[What to work on]:
Set the pictures aside and set down only the lines from the line holding "Collapse the 'Matchning" through the end of the entries below, ends included.
══ Recorded information ══
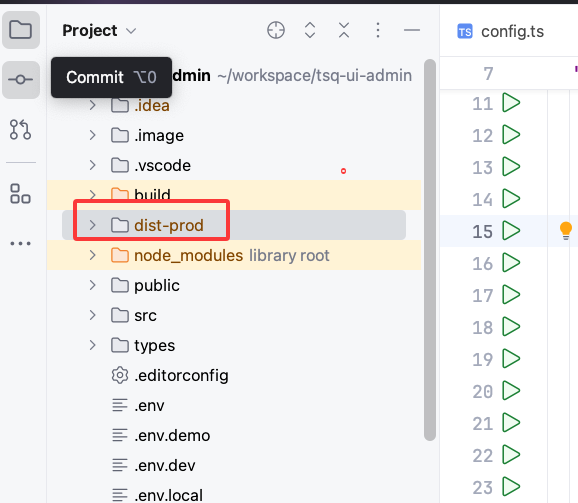Switch to the config.ts editor tab
The width and height of the screenshot is (578, 503).
coord(501,32)
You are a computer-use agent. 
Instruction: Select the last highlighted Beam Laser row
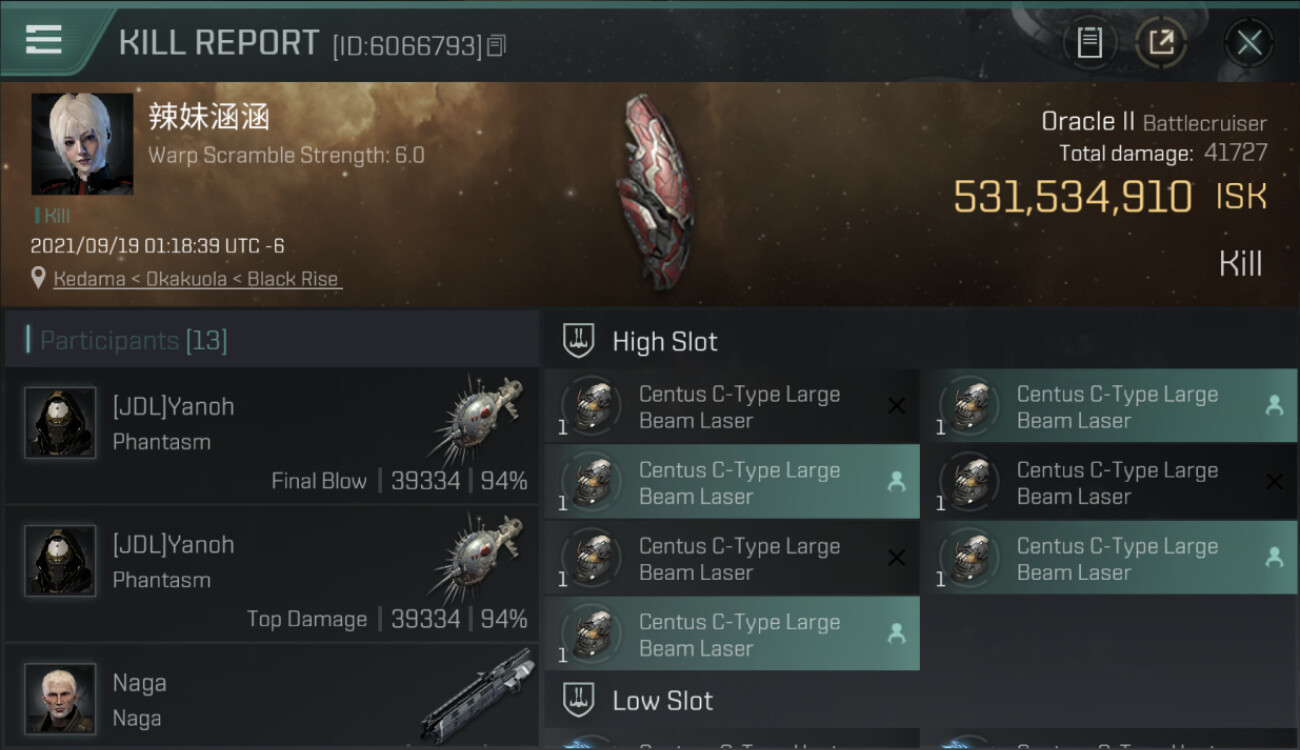[732, 634]
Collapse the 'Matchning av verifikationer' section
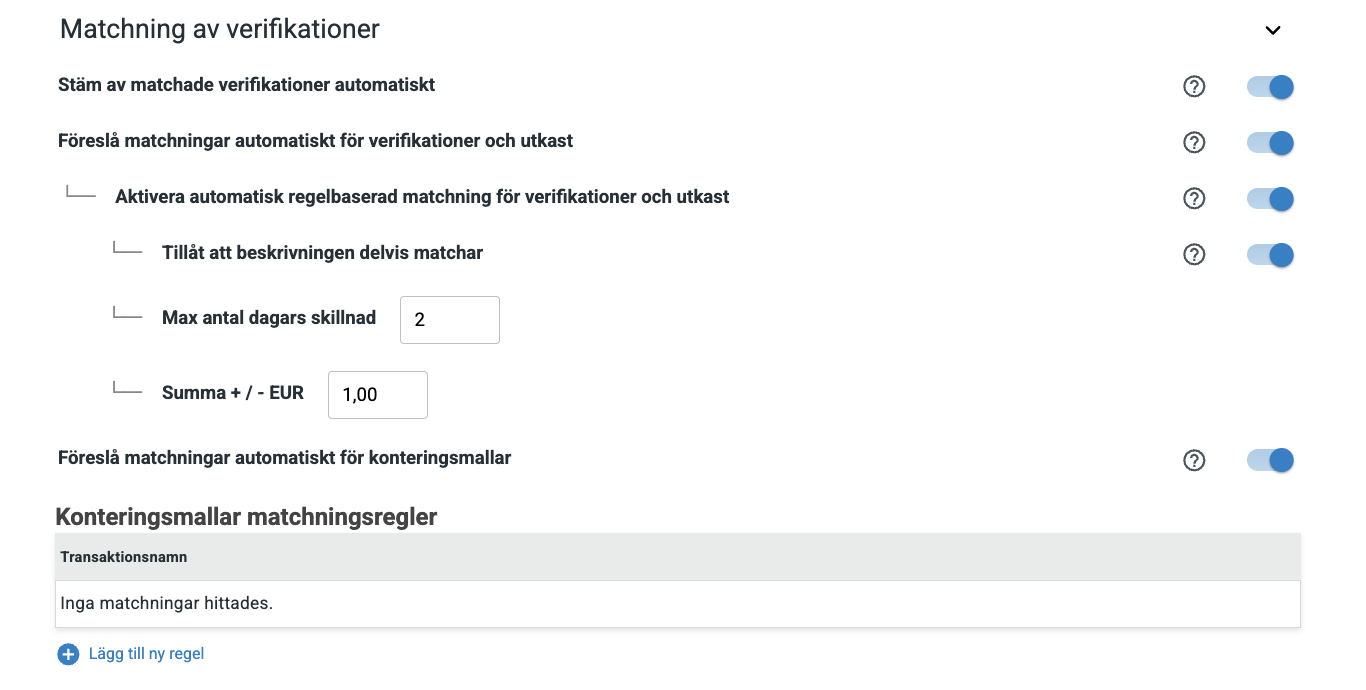This screenshot has width=1366, height=690. coord(1272,30)
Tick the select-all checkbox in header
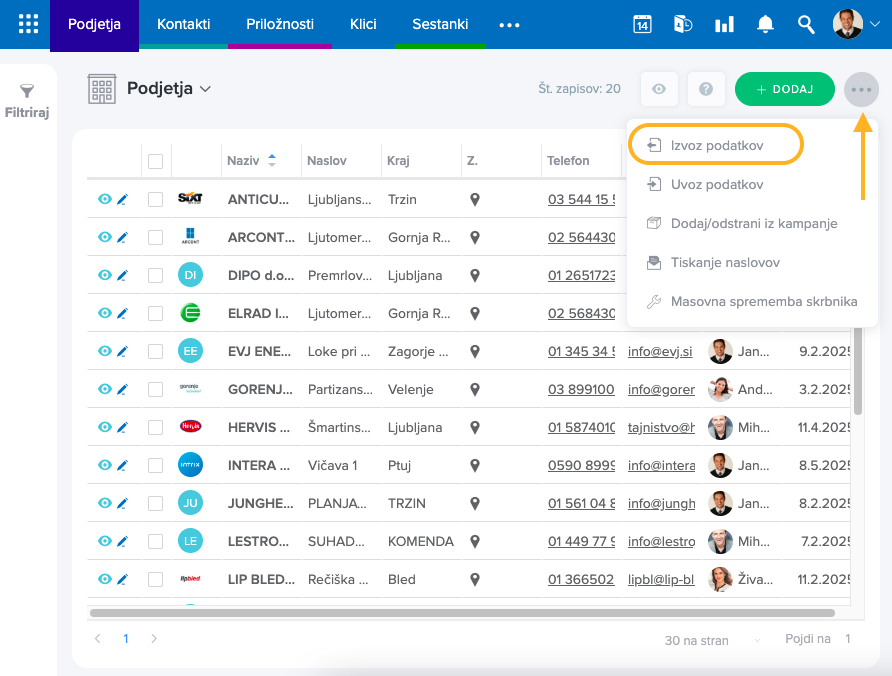 tap(155, 161)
═══
[Reply to the exercise]:
Collapse the 'Matchning av verifikationer' section
This screenshot has width=1366, height=690. coord(1272,30)
Tick the select-all checkbox in header
 tap(155, 161)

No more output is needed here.